* Aim of the exercise:
Read through the entries below and copy each line where "Select" turns up.

* Data provided:

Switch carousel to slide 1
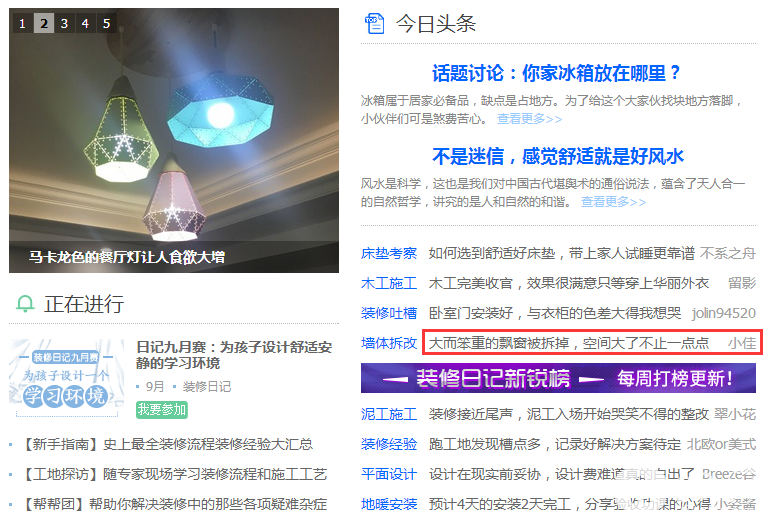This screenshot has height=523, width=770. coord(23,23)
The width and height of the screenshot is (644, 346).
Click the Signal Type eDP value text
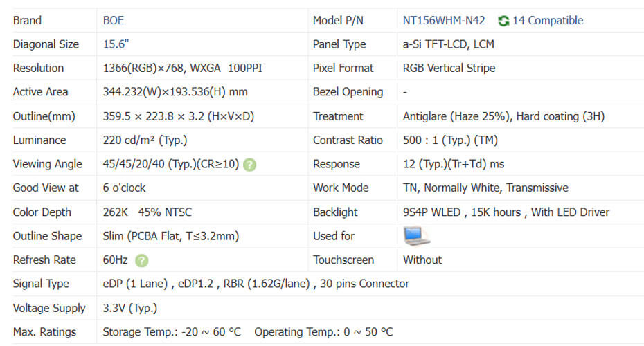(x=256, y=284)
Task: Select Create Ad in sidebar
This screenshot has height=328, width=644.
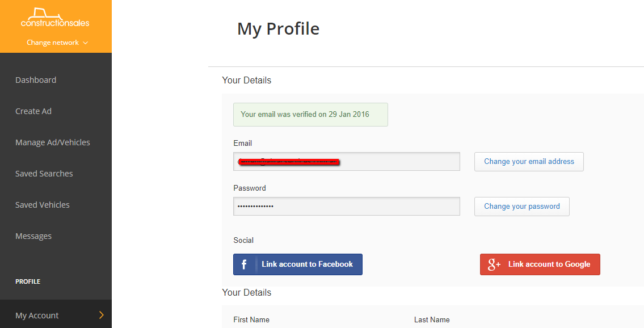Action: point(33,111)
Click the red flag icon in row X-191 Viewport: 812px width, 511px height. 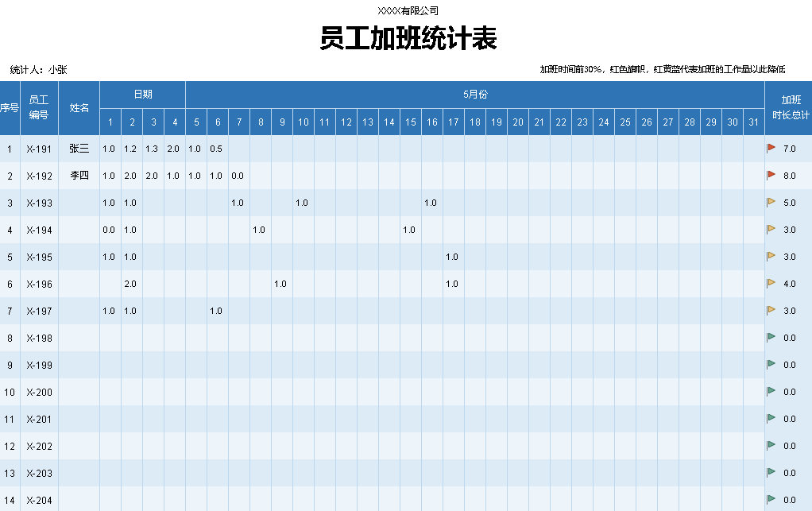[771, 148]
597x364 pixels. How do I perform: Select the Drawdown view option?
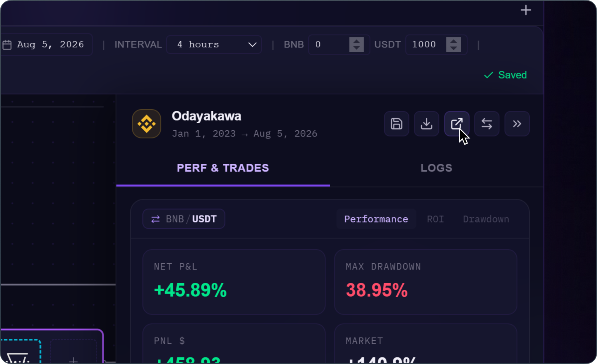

* Problem solution:
Task: Select Create Ad in sidebar
597x364 pixels. How do I perform: Select the Drawdown view option?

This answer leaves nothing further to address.